-- begin Materials provided --

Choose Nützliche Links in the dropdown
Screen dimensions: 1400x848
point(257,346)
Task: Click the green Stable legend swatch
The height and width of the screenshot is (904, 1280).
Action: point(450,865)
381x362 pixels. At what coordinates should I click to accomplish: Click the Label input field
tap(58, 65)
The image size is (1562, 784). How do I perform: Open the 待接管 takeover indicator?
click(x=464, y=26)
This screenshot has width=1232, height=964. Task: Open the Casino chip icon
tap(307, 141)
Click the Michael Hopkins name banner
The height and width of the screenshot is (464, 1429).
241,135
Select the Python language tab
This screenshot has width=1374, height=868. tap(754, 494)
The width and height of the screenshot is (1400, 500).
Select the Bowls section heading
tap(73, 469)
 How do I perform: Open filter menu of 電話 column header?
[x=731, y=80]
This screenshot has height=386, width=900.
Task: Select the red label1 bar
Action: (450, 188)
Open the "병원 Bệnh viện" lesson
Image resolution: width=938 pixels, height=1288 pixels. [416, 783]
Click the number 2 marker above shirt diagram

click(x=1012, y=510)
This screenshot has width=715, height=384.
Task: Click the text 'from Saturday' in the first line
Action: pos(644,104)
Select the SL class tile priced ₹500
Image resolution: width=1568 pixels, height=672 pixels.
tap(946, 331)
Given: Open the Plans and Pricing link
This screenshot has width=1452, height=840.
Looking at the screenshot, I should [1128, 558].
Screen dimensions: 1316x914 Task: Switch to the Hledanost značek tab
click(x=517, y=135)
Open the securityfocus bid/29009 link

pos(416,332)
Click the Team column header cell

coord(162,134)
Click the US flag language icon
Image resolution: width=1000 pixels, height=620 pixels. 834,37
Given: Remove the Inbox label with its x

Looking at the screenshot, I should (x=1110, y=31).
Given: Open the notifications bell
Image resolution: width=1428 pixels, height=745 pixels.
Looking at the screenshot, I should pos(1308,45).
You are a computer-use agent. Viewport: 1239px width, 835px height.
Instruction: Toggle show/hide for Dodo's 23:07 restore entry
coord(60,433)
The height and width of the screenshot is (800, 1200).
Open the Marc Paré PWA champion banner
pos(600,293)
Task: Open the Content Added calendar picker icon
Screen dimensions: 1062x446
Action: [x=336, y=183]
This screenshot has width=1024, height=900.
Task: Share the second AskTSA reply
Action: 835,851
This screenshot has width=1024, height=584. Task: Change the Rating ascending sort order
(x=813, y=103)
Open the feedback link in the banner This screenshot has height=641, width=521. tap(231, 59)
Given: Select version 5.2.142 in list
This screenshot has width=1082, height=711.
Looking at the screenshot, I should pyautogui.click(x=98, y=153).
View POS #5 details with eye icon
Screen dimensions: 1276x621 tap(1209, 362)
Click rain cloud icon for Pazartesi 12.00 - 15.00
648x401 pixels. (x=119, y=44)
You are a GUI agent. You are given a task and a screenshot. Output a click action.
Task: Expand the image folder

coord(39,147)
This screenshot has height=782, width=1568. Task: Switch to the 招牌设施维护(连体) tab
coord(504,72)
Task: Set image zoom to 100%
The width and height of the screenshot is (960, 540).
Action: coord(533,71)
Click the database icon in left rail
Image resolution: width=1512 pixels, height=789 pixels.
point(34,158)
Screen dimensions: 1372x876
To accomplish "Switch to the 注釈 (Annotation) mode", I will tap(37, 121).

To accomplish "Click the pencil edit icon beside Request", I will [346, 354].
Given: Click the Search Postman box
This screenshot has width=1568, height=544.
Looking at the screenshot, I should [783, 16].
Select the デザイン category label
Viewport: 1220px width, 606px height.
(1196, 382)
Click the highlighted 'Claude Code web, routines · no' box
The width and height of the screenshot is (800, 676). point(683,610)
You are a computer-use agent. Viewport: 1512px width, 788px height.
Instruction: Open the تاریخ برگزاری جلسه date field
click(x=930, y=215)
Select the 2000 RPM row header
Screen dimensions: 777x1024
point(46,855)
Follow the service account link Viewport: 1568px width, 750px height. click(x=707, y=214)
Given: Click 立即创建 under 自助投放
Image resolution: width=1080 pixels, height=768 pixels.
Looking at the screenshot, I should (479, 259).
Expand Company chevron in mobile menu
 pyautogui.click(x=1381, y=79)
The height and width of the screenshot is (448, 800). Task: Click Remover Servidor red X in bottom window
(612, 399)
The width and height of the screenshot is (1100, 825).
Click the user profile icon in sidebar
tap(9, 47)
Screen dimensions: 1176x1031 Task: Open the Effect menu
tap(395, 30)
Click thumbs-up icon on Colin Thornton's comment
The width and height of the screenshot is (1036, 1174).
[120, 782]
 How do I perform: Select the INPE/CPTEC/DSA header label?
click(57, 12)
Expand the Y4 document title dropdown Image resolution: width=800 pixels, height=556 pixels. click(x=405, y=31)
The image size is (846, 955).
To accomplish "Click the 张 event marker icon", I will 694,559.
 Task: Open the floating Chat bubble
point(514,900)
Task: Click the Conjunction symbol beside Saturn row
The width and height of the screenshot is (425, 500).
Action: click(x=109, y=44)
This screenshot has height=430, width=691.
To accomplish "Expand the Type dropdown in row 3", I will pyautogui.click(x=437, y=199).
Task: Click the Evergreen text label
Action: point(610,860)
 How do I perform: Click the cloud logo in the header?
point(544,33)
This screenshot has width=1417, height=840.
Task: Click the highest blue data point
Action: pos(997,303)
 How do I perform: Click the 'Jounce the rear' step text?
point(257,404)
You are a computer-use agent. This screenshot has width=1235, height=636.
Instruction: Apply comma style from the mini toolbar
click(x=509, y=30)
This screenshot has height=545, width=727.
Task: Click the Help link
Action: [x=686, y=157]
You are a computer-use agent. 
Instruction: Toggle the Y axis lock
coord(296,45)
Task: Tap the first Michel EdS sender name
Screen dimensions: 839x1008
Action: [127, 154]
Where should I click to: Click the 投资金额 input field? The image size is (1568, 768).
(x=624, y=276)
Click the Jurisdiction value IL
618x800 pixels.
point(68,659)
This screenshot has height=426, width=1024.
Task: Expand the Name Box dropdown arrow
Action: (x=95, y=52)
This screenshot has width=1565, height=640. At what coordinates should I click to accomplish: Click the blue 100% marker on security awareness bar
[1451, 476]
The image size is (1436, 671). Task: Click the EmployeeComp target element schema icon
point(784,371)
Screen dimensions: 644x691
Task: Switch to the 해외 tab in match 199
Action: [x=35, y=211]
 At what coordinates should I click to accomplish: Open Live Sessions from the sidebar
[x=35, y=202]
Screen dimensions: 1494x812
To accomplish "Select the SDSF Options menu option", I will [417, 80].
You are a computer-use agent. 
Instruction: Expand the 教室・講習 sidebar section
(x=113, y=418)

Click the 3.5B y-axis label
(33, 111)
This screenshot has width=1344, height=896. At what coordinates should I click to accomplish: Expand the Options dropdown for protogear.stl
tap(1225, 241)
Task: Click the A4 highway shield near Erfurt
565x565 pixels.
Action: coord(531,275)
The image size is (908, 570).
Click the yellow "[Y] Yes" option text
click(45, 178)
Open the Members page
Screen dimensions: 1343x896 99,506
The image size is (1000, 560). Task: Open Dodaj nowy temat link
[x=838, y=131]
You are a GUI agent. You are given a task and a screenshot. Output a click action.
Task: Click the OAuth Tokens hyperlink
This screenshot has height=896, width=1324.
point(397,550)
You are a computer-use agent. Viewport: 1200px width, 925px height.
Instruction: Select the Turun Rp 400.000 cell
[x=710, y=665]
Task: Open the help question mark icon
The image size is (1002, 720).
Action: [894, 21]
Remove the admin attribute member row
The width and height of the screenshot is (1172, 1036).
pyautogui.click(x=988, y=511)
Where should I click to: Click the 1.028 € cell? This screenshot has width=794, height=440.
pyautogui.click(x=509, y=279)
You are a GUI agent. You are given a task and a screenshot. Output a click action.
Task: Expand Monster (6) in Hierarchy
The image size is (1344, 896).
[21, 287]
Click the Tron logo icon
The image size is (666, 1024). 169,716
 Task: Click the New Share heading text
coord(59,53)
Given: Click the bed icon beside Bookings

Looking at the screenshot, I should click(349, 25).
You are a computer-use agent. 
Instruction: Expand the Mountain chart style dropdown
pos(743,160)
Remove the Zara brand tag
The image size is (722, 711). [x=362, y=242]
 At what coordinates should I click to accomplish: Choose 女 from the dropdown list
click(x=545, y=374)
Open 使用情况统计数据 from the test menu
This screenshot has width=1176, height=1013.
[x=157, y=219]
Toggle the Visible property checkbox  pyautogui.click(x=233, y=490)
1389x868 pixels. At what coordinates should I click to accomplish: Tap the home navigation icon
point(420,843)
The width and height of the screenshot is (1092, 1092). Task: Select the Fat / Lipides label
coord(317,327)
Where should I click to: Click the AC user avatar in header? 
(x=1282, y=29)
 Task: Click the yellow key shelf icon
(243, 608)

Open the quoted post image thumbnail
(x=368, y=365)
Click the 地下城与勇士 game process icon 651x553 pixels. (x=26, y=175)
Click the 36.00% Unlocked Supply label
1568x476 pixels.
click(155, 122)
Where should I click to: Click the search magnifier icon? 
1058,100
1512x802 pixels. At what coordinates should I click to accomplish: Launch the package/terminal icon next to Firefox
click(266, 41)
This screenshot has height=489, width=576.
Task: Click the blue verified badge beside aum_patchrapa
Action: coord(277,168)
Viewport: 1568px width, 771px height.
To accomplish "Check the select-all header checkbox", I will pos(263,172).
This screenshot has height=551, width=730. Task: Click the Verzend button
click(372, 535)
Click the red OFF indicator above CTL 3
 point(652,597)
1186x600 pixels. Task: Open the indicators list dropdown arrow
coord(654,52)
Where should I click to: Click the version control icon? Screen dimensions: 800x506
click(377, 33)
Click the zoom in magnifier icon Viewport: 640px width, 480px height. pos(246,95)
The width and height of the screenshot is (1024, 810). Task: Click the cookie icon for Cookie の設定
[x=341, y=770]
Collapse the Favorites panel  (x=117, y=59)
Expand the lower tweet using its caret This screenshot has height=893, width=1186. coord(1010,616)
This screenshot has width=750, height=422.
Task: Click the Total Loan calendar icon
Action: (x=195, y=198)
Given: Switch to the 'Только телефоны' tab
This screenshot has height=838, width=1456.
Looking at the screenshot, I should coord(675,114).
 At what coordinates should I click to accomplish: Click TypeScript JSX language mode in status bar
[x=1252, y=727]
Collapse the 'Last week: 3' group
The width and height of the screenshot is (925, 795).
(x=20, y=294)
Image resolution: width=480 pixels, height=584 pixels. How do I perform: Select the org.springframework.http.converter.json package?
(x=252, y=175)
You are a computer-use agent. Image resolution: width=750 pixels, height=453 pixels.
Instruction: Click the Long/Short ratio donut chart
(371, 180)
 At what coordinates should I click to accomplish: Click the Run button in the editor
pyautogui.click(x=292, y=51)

-- end Materials provided --

### Objective
Give the data as a JSON list of strings, one string per line with blank lines left out, beginning at the line that contains "This screenshot has width=1565, height=640." and stopping after the line that contains "click(45, 178)".

### The completed task
[
  "This screenshot has width=1565, height=640. At what coordinates should I click to accomplish: Click the blue 100% marker on security awareness bar",
  "[1451, 476]",
  "The image size is (1436, 671). Task: Click the EmployeeComp target element schema icon",
  "point(784,371)",
  "Screen dimensions: 644x691",
  "Task: Switch to the 해외 tab in match 199",
  "Action: [x=35, y=211]",
  " At what coordinates should I click to accomplish: Open Live Sessions from the sidebar",
  "[x=35, y=202]",
  "Screen dimensions: 1494x812",
  "To accomplish \"Select the SDSF Options menu option\", I will [417, 80].",
  "You are a computer-use agent. ",
  "Instruction: Expand the 教室・講習 sidebar section",
  "(x=113, y=418)",
  "Click the 3.5B y-axis label",
  "(33, 111)",
  "This screenshot has width=1344, height=896. At what coordinates should I click to accomplish: Expand the Options dropdown for protogear.stl",
  "tap(1225, 241)",
  "Task: Click the A4 highway shield near Erfurt",
  "565x565 pixels.",
  "Action: coord(531,275)",
  "The image size is (908, 570).",
  "Click the yellow \"[Y] Yes\" option text",
  "click(45, 178)"
]